§ What the exercise asks
What is the count of lines below that include "computer"? Reply with nothing else.

==== Data provided ====

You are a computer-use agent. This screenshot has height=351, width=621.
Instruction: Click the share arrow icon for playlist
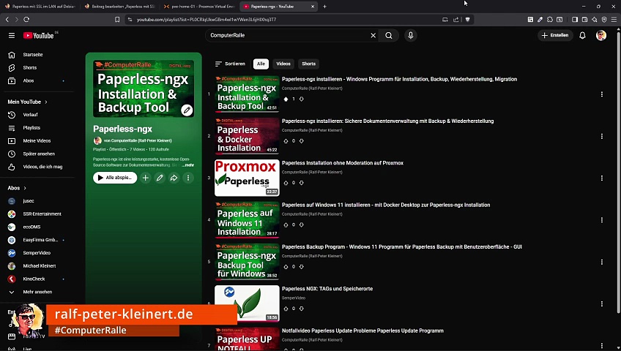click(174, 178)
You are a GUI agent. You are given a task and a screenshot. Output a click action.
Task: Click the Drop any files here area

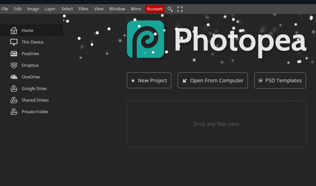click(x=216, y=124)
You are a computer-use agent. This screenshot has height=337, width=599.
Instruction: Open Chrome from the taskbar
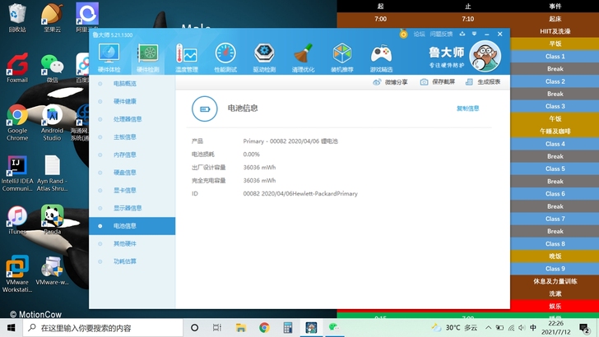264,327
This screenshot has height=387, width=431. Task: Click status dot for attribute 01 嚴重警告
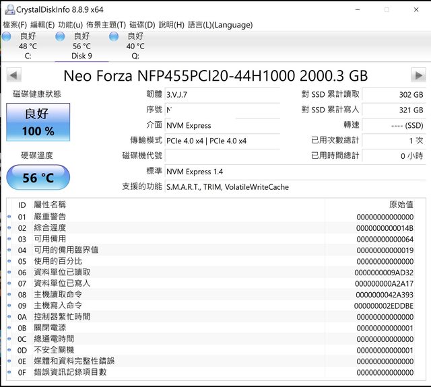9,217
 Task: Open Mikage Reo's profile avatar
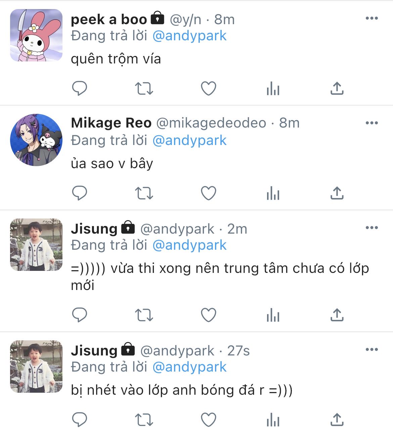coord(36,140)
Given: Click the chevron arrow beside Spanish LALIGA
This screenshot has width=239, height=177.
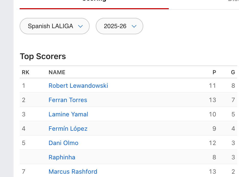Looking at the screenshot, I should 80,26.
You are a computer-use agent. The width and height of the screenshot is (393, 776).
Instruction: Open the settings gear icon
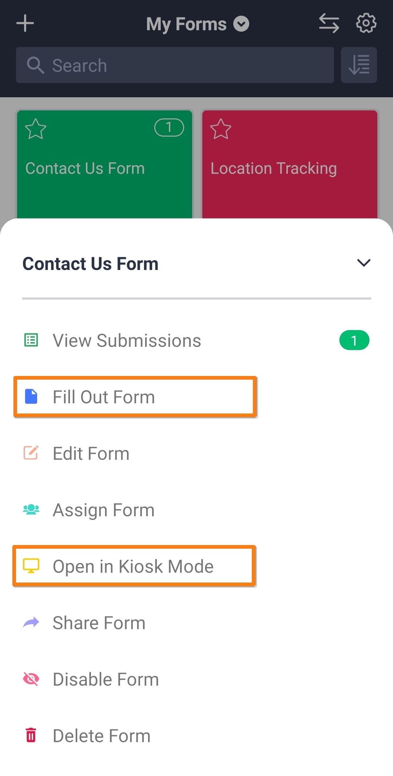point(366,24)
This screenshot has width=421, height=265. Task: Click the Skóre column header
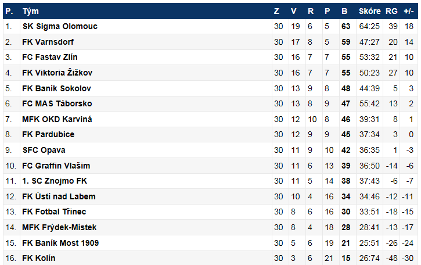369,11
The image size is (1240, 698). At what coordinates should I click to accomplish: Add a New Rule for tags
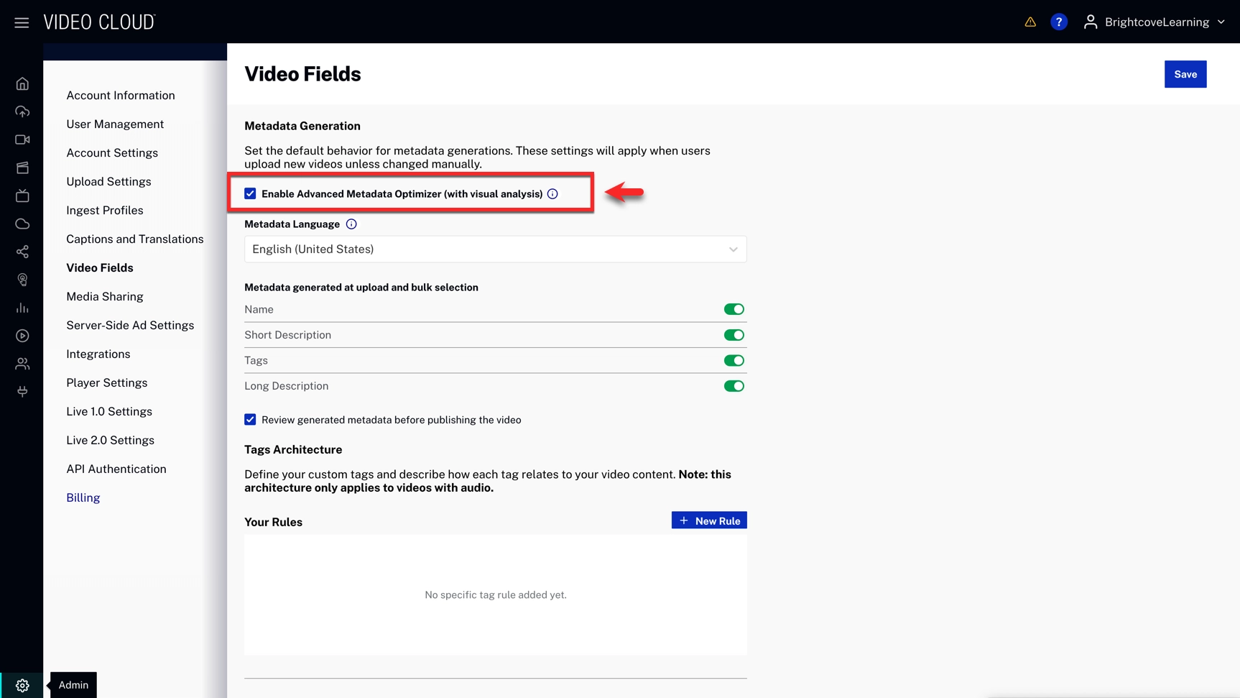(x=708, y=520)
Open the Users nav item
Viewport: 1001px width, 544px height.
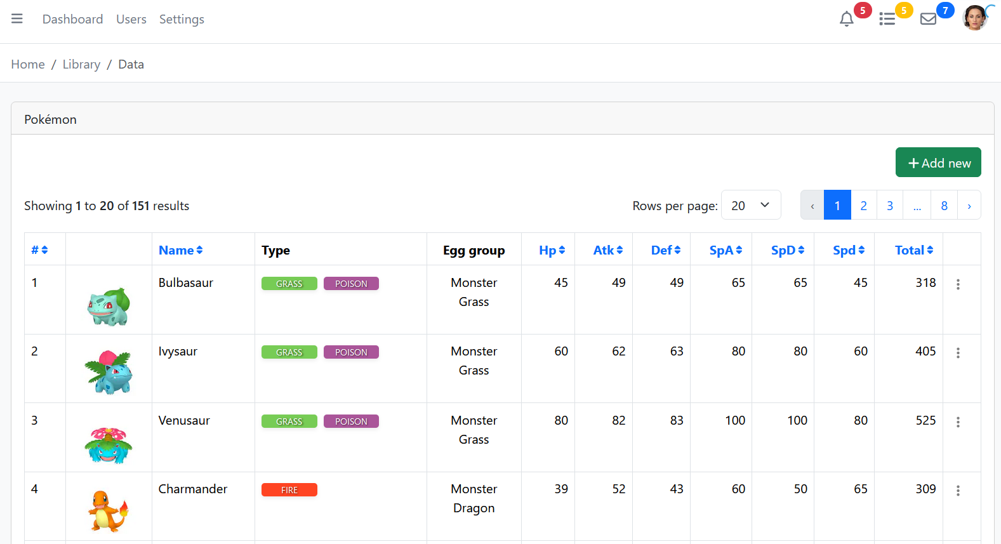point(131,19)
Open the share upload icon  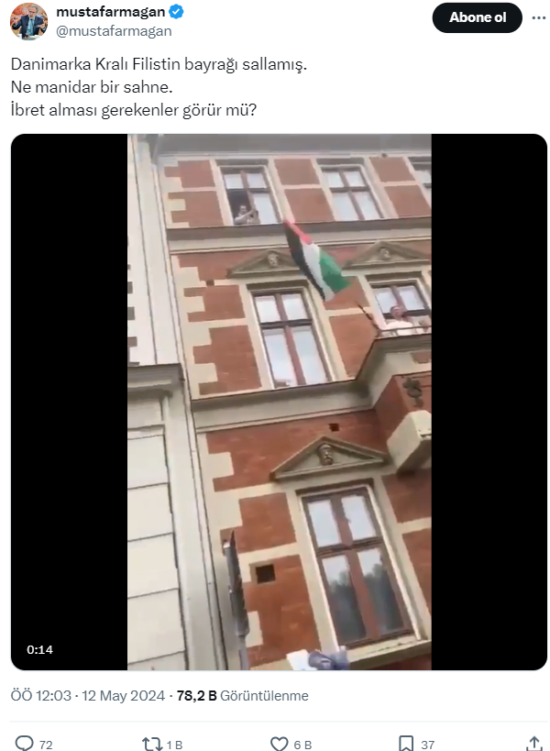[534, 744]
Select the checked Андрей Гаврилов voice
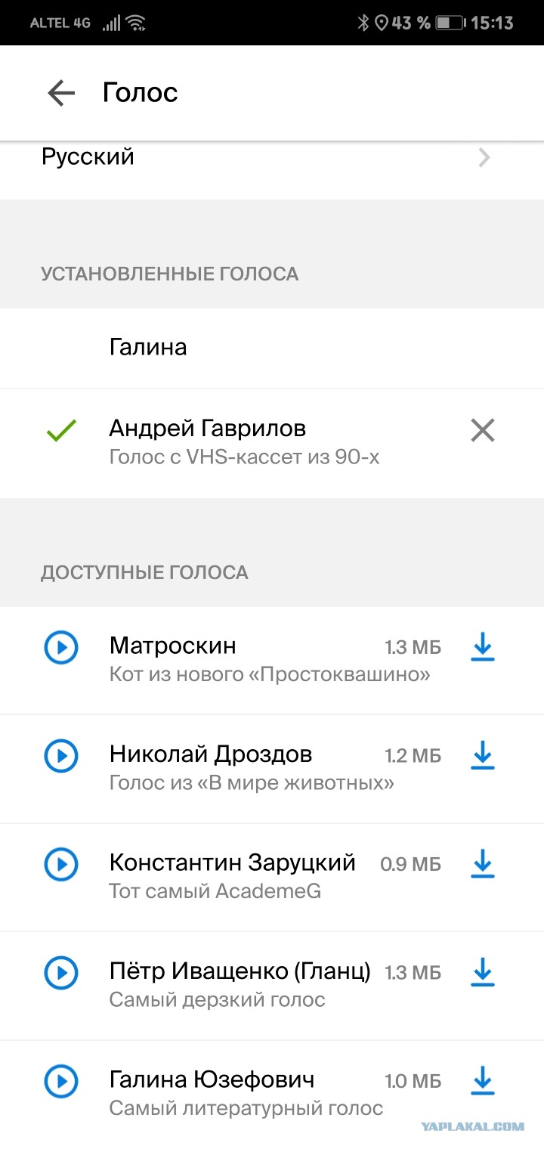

====

§ Solution below
3